Wodociągowanie gminy Lipno zostało już praktycznie zakończone. Z sieci wodociągowej korzysta już około 10 tysięcy mieszkańców. W poprzednich latach w czasie suszy mieszkańcy często narzekali na to, że brakuje wody. Czy po podwyżce krany latem nie będą suche?
Andrzej Szychulski, wójt gminy Lipno podkreśla, że w ostatnich latach gmina sporo zainwestowała w ujęcia wody. Zmodernizowane zostały ujęcia w Jastrzębiu i Głodowie. - Sytuacja się poprawiła - tłumaczy wójt. - Przy nadzwyczajnym wzmożonym poborze może się jednak zdarzyć, że wody będzie chwilami brakowało.

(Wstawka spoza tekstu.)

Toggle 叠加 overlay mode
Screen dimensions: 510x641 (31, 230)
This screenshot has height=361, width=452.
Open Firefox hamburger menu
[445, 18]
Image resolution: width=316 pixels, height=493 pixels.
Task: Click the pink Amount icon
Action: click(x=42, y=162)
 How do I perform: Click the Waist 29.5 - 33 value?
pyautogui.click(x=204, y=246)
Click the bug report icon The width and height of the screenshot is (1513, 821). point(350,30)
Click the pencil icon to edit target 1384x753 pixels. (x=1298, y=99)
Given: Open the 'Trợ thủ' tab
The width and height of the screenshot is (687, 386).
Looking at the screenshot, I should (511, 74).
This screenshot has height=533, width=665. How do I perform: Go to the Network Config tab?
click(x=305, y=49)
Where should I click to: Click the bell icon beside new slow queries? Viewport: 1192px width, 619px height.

Od 1 czerwca mieszkańcy Lipna zapłacą za metr sześcienny wody kilkadziesiąt groszy więcej. Dotychczas obowiązywała cena - 1,29 zł brutto. Radni jednogłośnie zdecydowali o podwyżce i ustaleniu nowej stawki na poziomie 1,81 zł. Wiadomo też, że ta cena będzie obowiązywała do końca maja przyszłego roku.
Dlaczego cena wody została zmieniona? - Wzrosły koszty obsługi i utrzymania sieci wodociągowej, energii elektrycznej - tłumaczy wójt Szychulski. Podkreśla też, że cena wody w gminie Lipno ostatni raz była zmieniana w 2004 roku, a więc pięć lat temu. Nowa cena, według zapewnień wójta, nie odbiega od cen w sąsiednich samorządach.
Po tym, jak cała gmina Lipno została zwodociągowana władze gminy przymierzają się do uregulowania gospodarki wodno-ściekowej w największych miejscowościach, takich jak Karnkowo, Łochocin i Radomice. Planowana jest m.in. budowa oczyszczalni ścieków. - Obecnie pracujemy nad opracowywaniem dokumentacji technicznej - mówi wójt Szychulski.
Na ten projekt władze gminy będą się starać o dotacje z funduszy unijnych. W mniejszych miejscowościach kontynuowana będzie budowa przydomowych oczyszczalni.